--- Your objective ---
Your answer should be the line that contains "Given: Click the arrow" and each line after it, restated word for word through the final line of the entries.

--- Collected data entries ---
Segment Open

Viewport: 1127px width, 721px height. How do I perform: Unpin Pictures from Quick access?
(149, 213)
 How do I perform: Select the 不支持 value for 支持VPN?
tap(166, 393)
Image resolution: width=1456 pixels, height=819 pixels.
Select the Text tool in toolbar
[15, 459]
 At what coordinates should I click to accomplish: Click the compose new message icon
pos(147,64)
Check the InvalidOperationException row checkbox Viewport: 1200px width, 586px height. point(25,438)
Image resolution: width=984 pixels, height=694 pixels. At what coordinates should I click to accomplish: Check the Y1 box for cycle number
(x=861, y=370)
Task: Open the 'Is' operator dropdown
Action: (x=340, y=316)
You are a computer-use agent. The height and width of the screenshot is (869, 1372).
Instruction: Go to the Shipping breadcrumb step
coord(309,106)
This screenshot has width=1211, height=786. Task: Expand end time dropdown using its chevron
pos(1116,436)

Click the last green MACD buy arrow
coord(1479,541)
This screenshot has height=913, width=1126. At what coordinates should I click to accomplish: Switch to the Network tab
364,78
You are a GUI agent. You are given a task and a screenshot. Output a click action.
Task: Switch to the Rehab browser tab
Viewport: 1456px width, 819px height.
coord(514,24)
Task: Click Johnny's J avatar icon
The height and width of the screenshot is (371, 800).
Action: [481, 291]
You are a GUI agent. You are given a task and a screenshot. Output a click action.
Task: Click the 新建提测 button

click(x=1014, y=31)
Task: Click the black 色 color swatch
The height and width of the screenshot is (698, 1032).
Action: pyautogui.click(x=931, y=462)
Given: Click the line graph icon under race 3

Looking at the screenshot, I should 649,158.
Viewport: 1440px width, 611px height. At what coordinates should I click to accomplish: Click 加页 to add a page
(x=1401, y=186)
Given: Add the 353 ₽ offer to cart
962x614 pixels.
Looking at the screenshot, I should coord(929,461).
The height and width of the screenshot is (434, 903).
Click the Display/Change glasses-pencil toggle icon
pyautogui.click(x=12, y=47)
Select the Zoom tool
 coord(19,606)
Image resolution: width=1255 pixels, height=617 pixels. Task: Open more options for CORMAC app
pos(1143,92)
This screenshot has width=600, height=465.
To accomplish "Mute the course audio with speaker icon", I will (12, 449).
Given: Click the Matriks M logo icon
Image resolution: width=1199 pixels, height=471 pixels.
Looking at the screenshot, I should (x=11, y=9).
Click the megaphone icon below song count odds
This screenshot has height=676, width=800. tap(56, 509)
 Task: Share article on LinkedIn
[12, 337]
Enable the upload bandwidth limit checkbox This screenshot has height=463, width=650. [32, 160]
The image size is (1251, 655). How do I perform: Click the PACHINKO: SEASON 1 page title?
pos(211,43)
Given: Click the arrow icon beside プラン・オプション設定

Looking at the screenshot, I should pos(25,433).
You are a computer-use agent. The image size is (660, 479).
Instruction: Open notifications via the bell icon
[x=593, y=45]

Segment Closed

--- Answer to the problem ---
Given: Click the arrow icon beside プラン・オプション設定

Looking at the screenshot, I should pos(25,433).
You are a computer-use agent. The image size is (660, 479).
Instruction: Open notifications via the bell icon
[x=593, y=45]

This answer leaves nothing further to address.